ISD Cyber have implemented many Information Security Management Systems (ISMS) with our SME having over 22 years of hands on experience across a wide variety of industries.

We would like to share our experiences to date in terms of how to prepare yourself, what risks to look out for and how to bring others along the journey.

1- Start at the beginning… no, really!

It is essential that you define and can clearly articulate what needs to be protected and why, what is the scope of your ISMS and what obligations you have (contractual, legislative, and statutory), plus what do your stakeholders expect of you?

How do you operate, or what do you use, that may expose you to known vulnerabilities? What do you depend upon to deliver products and services? What happens if they’re no longer available, or if no one can trust your products and services?

Without understanding this from the outset, it’s near impossible to demonstrate that you have considered the associated information security risks and implemented appropriate controls.

2 – Do not just focus on the paperwork!

A common mistake we see is the over emphasis on ‘the paperwork’, a certifiable ISMS is far more than being able to publish templated security policies and procedures.  Agreed, they have their place, and certain requirements must be met when going for certification to ISO 27001, however it should not be your primary focus.

If you are just starting to mature your information security practices, the number of required policies and procedures could feel overwhelming but maturing your back-end paperwork is not the only thing you must consider when implementing your ISMS.  You’ve been warned!

3 – Make friends and influence

Before starting out on your ISMS journey, it is essential to identify and understand the key stakeholders.  Who will be impacted by the decisions being made within the mandatory documentation?  What are their responsibilities? What will be expected of them (during and after) implementation? What assumptions are you making of their knowledge? What do you want them to know?
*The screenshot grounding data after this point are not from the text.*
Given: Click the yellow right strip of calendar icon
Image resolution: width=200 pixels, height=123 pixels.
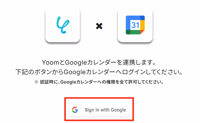Looking at the screenshot, I should tap(142, 25).

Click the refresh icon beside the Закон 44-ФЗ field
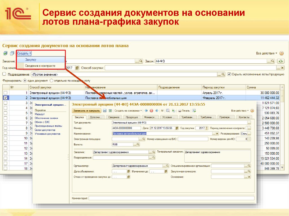tap(281, 61)
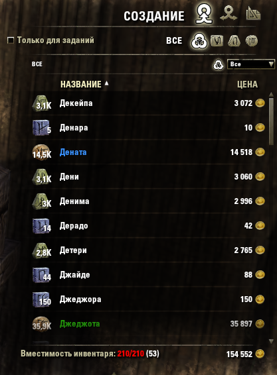Sort the list by ЦЕНА column

coord(247,84)
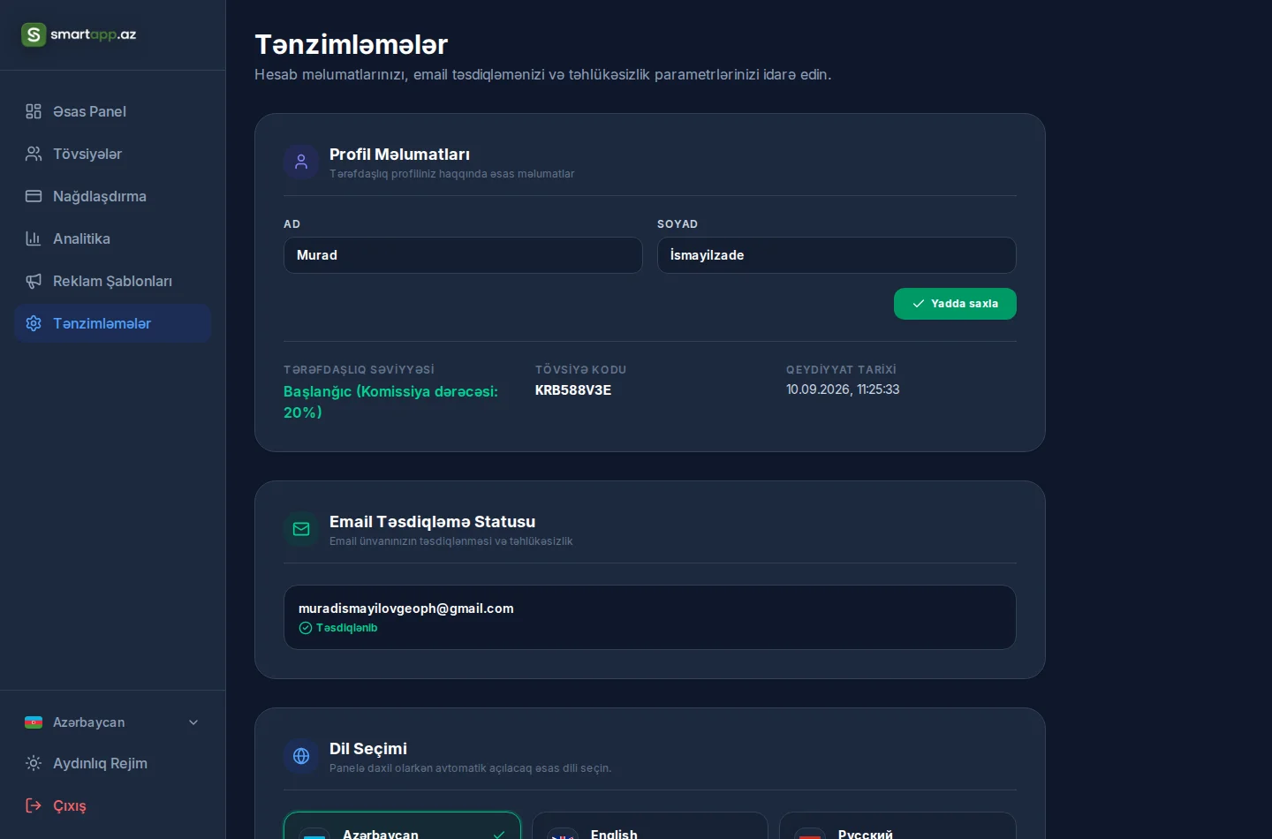Click the Reklam Şablonları megaphone icon
The height and width of the screenshot is (839, 1272).
(x=34, y=281)
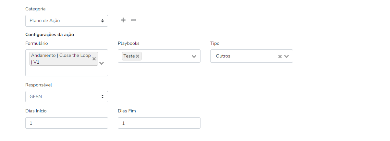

What do you need from them?  Who do you need as the ‘champion’ rep in your corner?

Be clear in your messaging and get them on side early.  You cannot do this alone!

To obtain a certifiable ISMS you need to demonstrate leadership commitment, you can only achieve this if they really understand the scope and the need (another reason step 1 is important!), what is in it for them (i.e., what are the positive opportunities realised through being certified?) and what the implications are if the ISMS is unsupported?